# Well, I did it ...



## Cygnet (Sep 13, 2004)

... I just paid a chunk from my rapidly diminishing savings for inventory.

Am getting:

1) An assortment of hair accessories

2) An assortment of Peruvian jewelry

http://cgi.ebay.com/ws/eBayISAPI.dll?ViewItem&ssPageName=STRK:MEWNX:IT&item=110313748164

(I love the artistry in this stuff and the price is certainly right.)

3) An assortment of friendship bracelets

http://cgi.ebay.com/ws/eBayISAPI.dll?ViewItem&ssPageName=STRK:MEWNX:IT&item=120344117250

And I'll order balloons just as soon as I verify the cost on a tank of helium.

We (my boyfriend and I) went and looked at two different flea markets. One is very "down scale" *ahem* -- in other words, it's in an inner city slum! -- and almost all the shoppers we saw were families with multiple children. Most were Hispanic. I'll need to brush up on my Spanish -- it's been a year or two since I've done any significant selling and my "Spanish for haggling" is a bit rusty.

It's got 2200 stalls, supposedly, though only half were full. It was still vast and varied with everything from permanent vendors to people who'd hauled their yard sales there. 

Ironically, my very first job EVER as a teenager was two blocks from this place. (Yeah, it's a bad neighborhood, but I grew up in a similar neighborhood and worked there for a couple of years as a teenager. I'm not overly worried -- and I'll have my boyfriend with me, which is something I can't say I had the comfort of when I was a seventeen year old kid!)

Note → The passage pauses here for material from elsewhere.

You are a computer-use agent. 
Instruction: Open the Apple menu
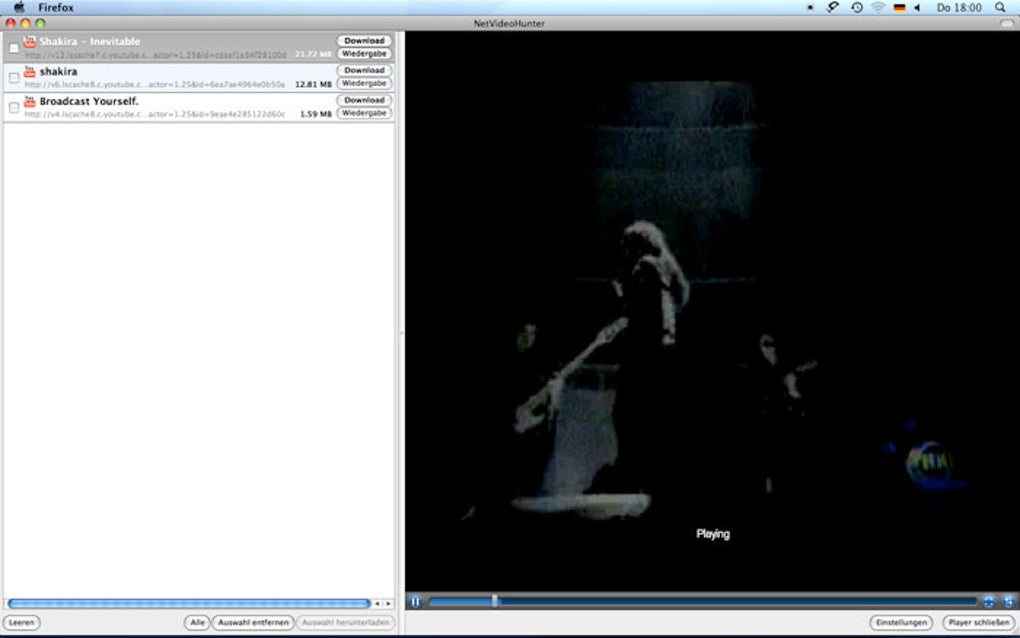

The other flea market was very upscale, with mostly permanent, established vendors (just a few spaces for newbies) and customers who were mostly gray-haired retirees. I saw TWO children in strollers and one teenager in a couple of hours. The rest was 100% adults.

Also, most of the adults were not wearing hair accessories. Little old ladies? Don't do scrunchies. 

We're going to start at the downscale market. *grin* I think what we want to sell will do better there. We can always try the other one later, and modify our inventory for it. (I suspect the Peruvian jewelry would do well in Mesa but the balloons? Not so much.)


----------



## PonderosaQ (Jan 12, 2004)

Good luck with your new venture. Let us know how you do.

PQ


----------



## MariaAZ (Jun 5, 2007)

Congrats! If I might make a suggestion; take photos of what you are offering and put them up on a website along with prices. It doesn't have to be anything fancy, but then you can print business cards and hand them out with the website address. It might help drive a bit of sales between swap meet days, especially if you put the cards out on your table at the swap.


----------



## clovis (May 13, 2002)

Good luck!

Clove


----------



## JIL (Aug 25, 2007)

when we were doing flea markets a friend sold purses and cell ph accessories along with hair stuff she did *really well * $700-800 a week end. just a thought the more you can offer the better and most important be there everyweek end to build clientel Have fun! JIL


----------